In qualitativer Hinsicht unterscheiden sich die Anforderungen der Wirtschaft an ihren Standort je nach Branche und Unternehmenstyp. Folgende Qualitätsanforderungen werden bei der Entwicklung der Gewerbestandorte berücksichtigt:

· Profilierung der Gewerbegebiete. Die Erfahrung zeigt, dass insbesondere spezialisierte Gewerbegebiete eine hohe Marktakzeptanz erreichen. Dies verdeutlichen etwa die Vermarktungserfolge im GVZ (Logistik), dem Technologiepark oder im Gewerbepark Hansalinie (Automobilzulieferung).

· Optimale Verkehrsanbindung. Für Investitionsentscheidungen ist die verkehrliche Erreichbarkeit des Standortes ein wichtiges Kriterium. Dies gilt für die leistungsgerechte Anbindung an den überregionalen Verkehr genauso wie für den Nahverkehr.

· Städtebauliche Qualität. Das Image des Standortes ist für Investitionen genauso entscheidend. Hier bietet die Stadt bereits heute einiges: Eine zentrale Lage in Nordwestdeutschland, Flughafen, Fernverkehrsbahnhof, attraktive Architektur, Nähe zur historischen Innenstadt und vieles mehr.

· Hohe Nutzungsintensität. Im Stadtstaat Bremen sind die Flächen knapp. Ziel ist es daher, eine möglichst hohe Verdichtung in den vorhandenen Gewerbegebieten zu erreichen. Dazu gehört auch, die bestehenden Gewerbegebiete konsequent zu pflegen und Altflächen zu reaktivieren

In einem Anhang sind dem IFP 2010 alle 21 Projekte beigefügt und werden einzeln beschrieben. In knapper Form werden die inhaltliche Ausrichtung, der aktuelle Sachstand bei der Erschließung sowie die weiteren Planungsschritte dargelegt. Dadurch erhalten Interessierte einen schnellen Überblick über die bremischen Gewerbestandorte.

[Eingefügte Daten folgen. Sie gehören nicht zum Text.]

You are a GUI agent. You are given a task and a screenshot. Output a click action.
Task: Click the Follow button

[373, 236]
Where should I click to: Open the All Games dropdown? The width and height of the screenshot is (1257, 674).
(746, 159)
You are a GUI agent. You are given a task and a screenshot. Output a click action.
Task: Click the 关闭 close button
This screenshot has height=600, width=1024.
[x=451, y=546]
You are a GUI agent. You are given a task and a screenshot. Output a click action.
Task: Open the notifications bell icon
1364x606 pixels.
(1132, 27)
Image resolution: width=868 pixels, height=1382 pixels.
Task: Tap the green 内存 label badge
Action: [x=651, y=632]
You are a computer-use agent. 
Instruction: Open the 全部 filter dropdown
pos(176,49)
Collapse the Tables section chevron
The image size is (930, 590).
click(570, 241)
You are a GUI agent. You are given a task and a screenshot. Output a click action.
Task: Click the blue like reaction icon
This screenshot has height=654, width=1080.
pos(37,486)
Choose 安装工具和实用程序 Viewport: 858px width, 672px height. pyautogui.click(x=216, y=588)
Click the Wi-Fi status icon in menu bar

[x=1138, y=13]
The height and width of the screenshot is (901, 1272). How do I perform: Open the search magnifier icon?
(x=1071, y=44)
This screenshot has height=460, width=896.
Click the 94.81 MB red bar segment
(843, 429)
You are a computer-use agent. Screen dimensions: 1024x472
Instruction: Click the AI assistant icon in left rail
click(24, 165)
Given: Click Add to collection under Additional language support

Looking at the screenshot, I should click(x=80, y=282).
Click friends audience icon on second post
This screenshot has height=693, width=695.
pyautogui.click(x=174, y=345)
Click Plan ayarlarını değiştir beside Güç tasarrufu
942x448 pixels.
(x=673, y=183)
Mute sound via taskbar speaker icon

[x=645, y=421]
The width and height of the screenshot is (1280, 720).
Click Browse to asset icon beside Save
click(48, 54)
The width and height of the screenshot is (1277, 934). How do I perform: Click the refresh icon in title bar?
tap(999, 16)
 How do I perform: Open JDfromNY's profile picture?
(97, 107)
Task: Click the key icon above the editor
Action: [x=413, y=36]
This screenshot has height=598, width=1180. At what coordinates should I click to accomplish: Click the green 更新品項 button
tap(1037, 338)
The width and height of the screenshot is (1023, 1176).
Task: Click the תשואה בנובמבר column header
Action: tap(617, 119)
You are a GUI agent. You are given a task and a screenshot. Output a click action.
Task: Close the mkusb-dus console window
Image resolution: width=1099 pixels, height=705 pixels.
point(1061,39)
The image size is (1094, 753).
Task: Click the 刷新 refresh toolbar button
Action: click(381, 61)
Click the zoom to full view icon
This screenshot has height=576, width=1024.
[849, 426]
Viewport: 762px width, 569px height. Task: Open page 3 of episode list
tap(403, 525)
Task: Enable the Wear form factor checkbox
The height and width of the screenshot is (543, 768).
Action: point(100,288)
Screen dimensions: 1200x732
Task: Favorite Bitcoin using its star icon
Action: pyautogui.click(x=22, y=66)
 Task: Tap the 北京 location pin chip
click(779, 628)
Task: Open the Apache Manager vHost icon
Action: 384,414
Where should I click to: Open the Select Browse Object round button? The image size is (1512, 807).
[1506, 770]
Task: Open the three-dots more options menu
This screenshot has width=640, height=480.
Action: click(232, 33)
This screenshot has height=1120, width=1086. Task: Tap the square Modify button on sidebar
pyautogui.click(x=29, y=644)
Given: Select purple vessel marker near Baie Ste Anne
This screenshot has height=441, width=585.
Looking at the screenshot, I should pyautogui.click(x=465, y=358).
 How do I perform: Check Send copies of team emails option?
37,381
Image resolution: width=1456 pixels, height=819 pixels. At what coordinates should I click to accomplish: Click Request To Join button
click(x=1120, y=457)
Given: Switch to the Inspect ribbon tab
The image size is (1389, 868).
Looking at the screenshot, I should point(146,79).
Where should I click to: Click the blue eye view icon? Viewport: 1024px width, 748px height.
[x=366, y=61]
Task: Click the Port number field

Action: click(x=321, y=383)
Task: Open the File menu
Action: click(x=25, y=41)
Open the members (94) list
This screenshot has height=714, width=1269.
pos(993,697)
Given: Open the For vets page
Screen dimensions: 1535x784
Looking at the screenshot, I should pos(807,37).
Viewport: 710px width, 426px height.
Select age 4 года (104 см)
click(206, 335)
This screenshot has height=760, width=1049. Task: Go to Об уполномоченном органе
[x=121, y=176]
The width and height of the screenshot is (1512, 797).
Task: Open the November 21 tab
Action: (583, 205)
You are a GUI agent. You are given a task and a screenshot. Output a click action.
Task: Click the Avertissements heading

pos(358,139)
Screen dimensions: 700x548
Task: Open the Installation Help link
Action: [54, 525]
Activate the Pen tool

Das IFP 2010 ist nach dem Innovationsprogramm „Innovision 2010“ und dem Außenwirtschaftsprogramm „Bremen Global 2010“ das dritte Programm, das im Wirtschaftsressort erarbeitet wurde. Wie die anderen Programme ist es zunächst auf eine Laufzeit von acht Jahren angelegt.